Cathode supported tubular solid oxide fuel cells with nanostructured La0.6Sr0.4Co0.2Fe0.8O3 electrocatalysts

Abstract

Tubular solid oxide fuel cells (SOFCs) are developed with thick (∼0.50 mm) La0.6Sr0.4Co0.2Fe0.8O3 (LSCF)–(Y2O3)0.08(ZrO2)0.92 (YSZ) cathode substrates and thin (6.9 μm) film YSZ electrolytes. LSCF is introduced to the thick porous YSZ substrate by impregnating technique, resulting in nanostructured LSCF particles, which are formed at 800 °C. The relatively low sintering temperature has effectively eliminated the possible solid–state reaction, which occurs between YSZ and LSCF above 900 °C. The nanostructured electrocatalyst promotes the electrochemical activity, resulting in total interfacial polarization resistance of 0.33 Ω cm2 at 750 °C for the single cell.
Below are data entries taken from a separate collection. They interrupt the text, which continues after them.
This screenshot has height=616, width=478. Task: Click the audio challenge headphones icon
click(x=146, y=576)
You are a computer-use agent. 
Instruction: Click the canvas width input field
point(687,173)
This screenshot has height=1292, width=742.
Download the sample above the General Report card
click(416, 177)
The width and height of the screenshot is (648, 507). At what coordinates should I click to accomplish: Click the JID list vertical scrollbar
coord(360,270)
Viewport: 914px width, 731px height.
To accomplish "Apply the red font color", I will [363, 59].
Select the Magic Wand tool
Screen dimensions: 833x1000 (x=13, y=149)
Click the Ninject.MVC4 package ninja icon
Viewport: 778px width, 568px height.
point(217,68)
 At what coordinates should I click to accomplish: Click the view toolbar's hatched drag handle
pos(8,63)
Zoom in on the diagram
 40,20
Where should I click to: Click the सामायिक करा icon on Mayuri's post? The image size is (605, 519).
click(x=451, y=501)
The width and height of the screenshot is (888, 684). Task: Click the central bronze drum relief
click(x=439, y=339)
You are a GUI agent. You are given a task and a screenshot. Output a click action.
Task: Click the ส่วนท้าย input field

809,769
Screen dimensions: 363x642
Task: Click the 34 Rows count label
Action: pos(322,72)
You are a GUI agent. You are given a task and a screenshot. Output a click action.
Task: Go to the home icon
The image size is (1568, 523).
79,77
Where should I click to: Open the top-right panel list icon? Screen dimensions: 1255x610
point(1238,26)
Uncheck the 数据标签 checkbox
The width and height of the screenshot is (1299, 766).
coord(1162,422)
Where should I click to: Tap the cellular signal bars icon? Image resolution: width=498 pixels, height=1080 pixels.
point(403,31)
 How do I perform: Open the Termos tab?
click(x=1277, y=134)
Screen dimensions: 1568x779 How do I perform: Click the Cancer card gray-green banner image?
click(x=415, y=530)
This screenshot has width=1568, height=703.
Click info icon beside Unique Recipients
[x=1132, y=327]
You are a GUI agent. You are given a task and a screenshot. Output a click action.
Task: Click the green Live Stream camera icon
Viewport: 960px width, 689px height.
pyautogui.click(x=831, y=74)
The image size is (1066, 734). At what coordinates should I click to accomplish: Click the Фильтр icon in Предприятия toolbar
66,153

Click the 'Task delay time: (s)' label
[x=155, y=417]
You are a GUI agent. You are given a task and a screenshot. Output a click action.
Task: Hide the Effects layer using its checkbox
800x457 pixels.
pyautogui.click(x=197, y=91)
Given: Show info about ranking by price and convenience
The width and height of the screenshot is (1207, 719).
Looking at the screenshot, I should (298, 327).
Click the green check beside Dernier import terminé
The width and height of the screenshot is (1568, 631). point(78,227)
At the same temperature, the cell has achieved a peak power density of 0.55 W cm−2, much higher than those reported for the cathode supported tubular SOFCs (about 0.2 W cm−2). The improved performance demonstrates the feasibility of fabricating cathode supported tubular SOFCs with highly active catalysts such as LSCF, Sm0.5Sr0.5CoO3, Ba0.5Sr0.5Co0.8Fe0.2O3 and PrBaCo2O5.